Problem statement: Copy the lines between the one holding "Remove Media Parziali Squadra parameter" and the one holding "How do I perform: Click", inclusive, without any pictures.

━━━━━ Items

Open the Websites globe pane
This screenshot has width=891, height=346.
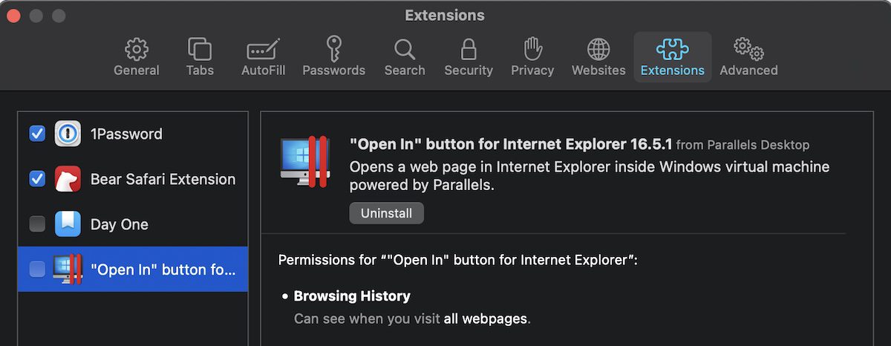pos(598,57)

━━━━━━━━━━
━━━━━ Items

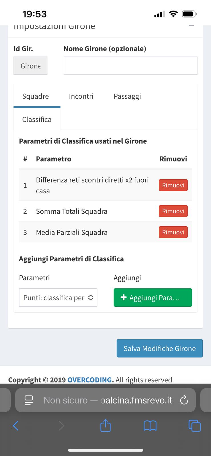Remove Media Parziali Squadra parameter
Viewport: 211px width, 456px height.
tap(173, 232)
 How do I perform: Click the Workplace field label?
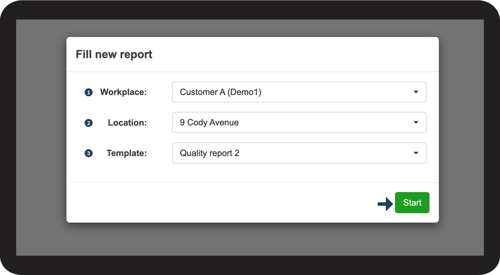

━━━━━━━━━━
━━━━━ Items

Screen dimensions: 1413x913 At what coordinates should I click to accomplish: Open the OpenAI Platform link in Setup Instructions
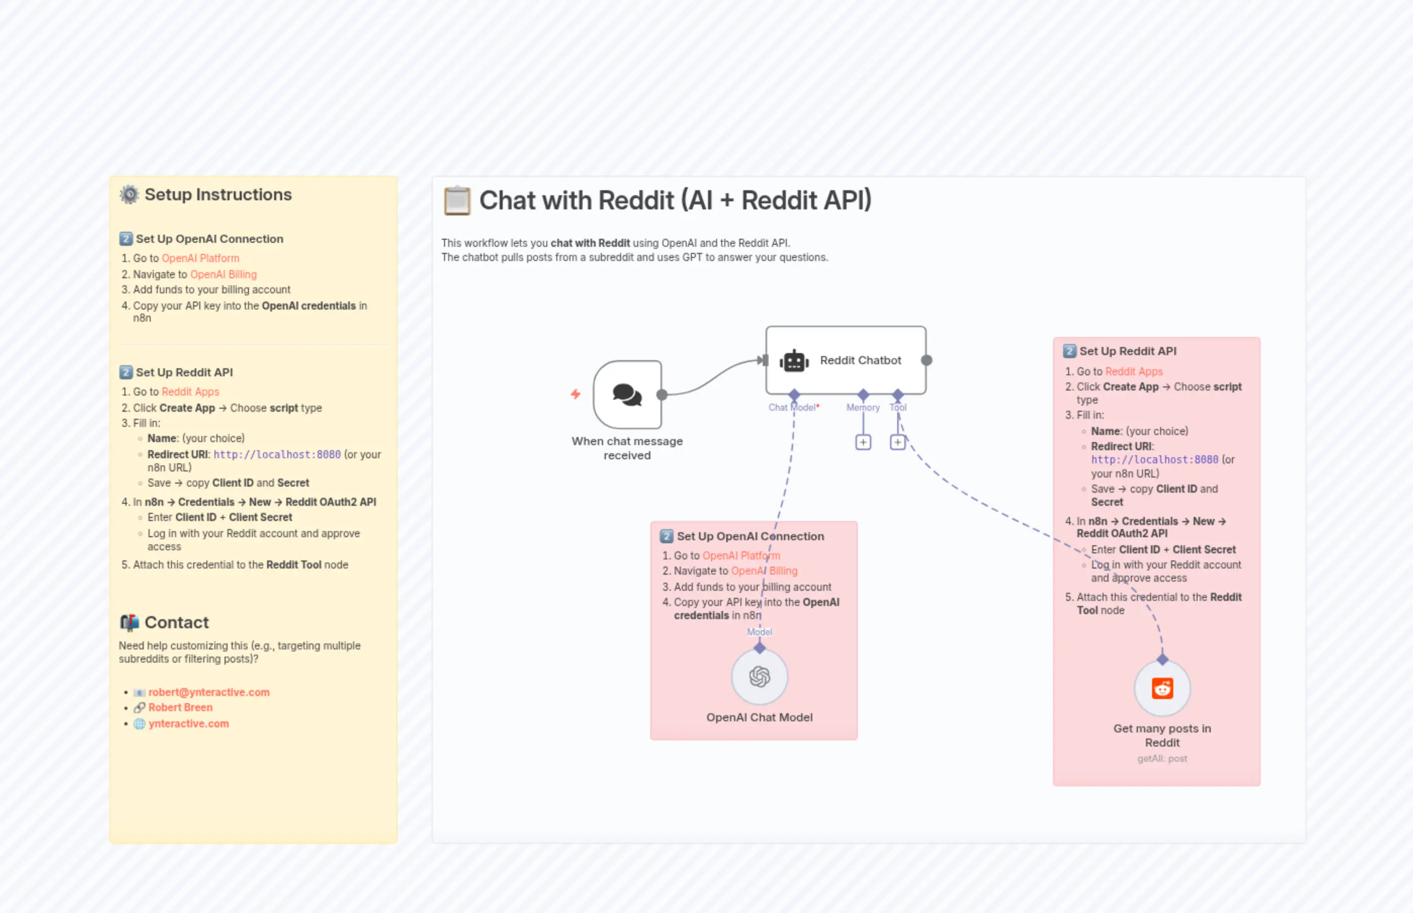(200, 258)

━━━━━━━━━━

Response to the exercise:
Remove Media Parziali Squadra parameter
Viewport: 211px width, 456px height.
tap(173, 232)
 How do I perform: Click the Workplace field label?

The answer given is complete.